JUST Egg Vegan Frittata
You can use JUST Egg instead of the tofu blended mixture. Just like in my quiche recipe, simply whisk together 1 bottle of JUST Egg with 2 tablespoons flour, 1/4 teaspoon baking powder and 1/4 teaspoon salt or black salt. Pour over the veggies and bake for 35-45 minutes until set.
What else can you add to a vegan frittata?
You can use all kinds of fillings in a vegan frittata recipe! Either stick with the simple veggies in the recipe card or use even more add-ins, like:
- Bell peppers
- Vegan ham
- Cherry tomatoes
- Tofu or tempeh bacon
- Vegan cheese
- Fresh herbs
Tofu is loaded with protein (10 grams for every ½ cup of tofu!), which means one or two slices should be nice and filling on their own. A few garnishes or toppings never hurt though, so feel free to pair your frittata slices with sliced avocado, fresh parsley, sliced tomatoes, or arugula.
Serving a crowd? An eggless frittata is a must at vegan brunch parties and over-the-top breakfasts! Serve it next to my Vegan Breakfast Casserole, Blueberry Scones, JUST Egg Quiche, and Breakfast Potatoes with coffee and mimosas for an epic feast.
Want more vegan breakfast recipes?
- JUST Egg Omelette
- The Best Tofu Scramble
- Simple Vegan Pancakes
- Vegan Breakfast Burritos
- Vegan French Toast
Potato Leek Vegan Frittata
- 2 tablespoons olive oil
- 3 medium russet potatoes peeled and diced into 1/2 inch cubes
- 1 leek chopped
- 1/3 cup chopped sun dried tomatoes in oil or dried
For serving, optional
- sliced avocado
- fresh chopped parsley
- sliced tomatoes
- Preheat oven – Preheat the oven to 375 degrees F.
- Prepare the vegetables – In a large cast iron or other oven safe skillet, warm the olive oil over medium heat. Add the potatoes and season with a little salt and pepper. Pan fry for 5 minutes, stirring frequently. Now add in the leeks and continue to pan fry for another 5 minutes or so, until the potatoes are fork tender. Turn off the heat and stir in the sun dried tomatoes. Remove the pan from heat and set aside.
- Blend the "egg" mixture – In a food processor or blender, add the drained tofu (no need to press it first), nutritional yeast, cornstarch, almond milk, onion powder, turmeric, salt and pepper. Blend until smooth.
- Pour egg mixture over vegetables and bake – Pour the egg mixture over the vegetables in the skillet.
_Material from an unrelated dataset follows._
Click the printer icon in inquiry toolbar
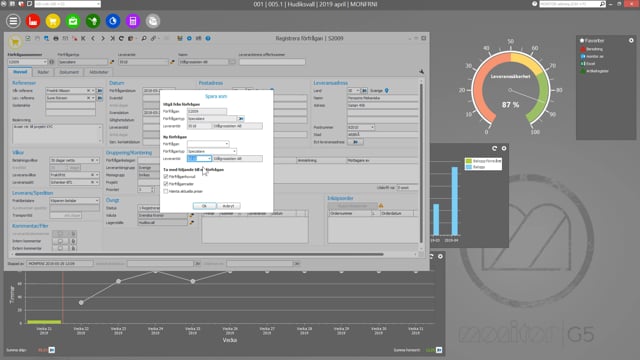Screen dimensions: 640x360 (x=56, y=38)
Bake for 35 minutes, until the top is firm.
- Serve – Slice and serve immediately with toppings of choice. Enjoy! Store leftovers in the refrigerator for 3-4 days and reheat until warm.
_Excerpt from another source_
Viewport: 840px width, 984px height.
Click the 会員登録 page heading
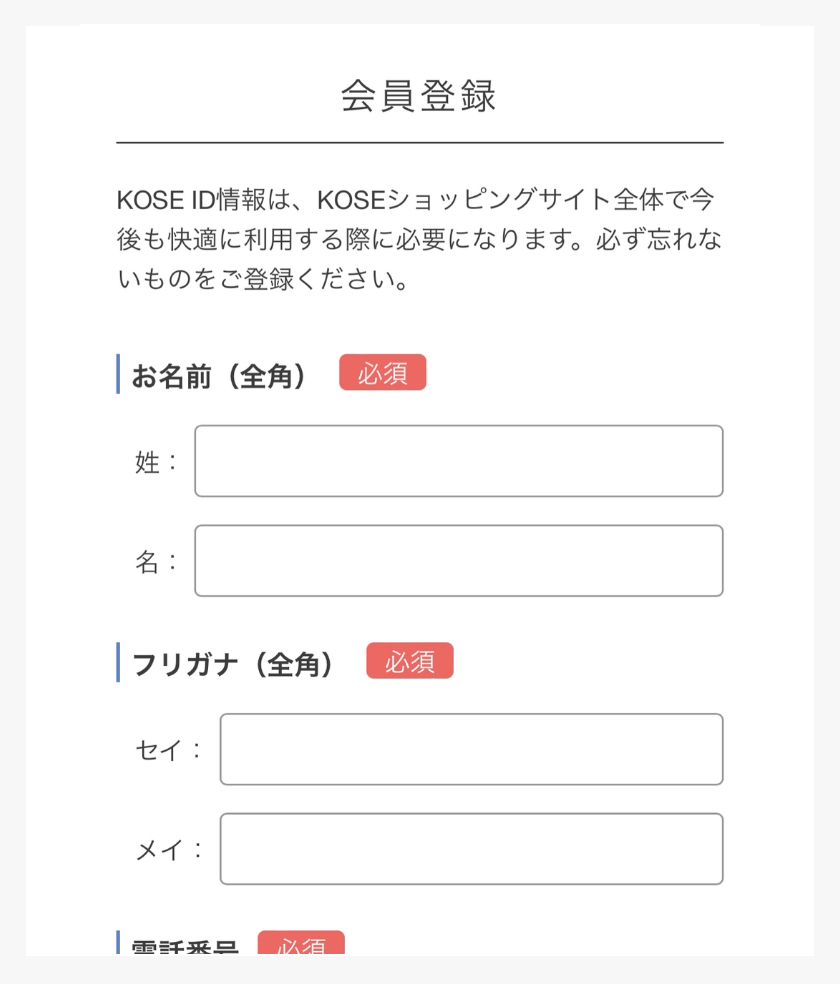tap(420, 98)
- You may use another kind of potato, like red or yukon gold. Or experiment with other veggies! Ideas above in the post.
- Instead of a leek, you can use 1/2 small red onion chopped or 1/2 cup chopped green onions.
- If you prefer using JUST Egg, whisk together 1 bottle of JUST Egg with 2 tablespoons flour, 1/4 teaspoon baking powder and 1/4 teaspoon salt or black salt. Pour over the veggies and bake for 35-45 minutes until set.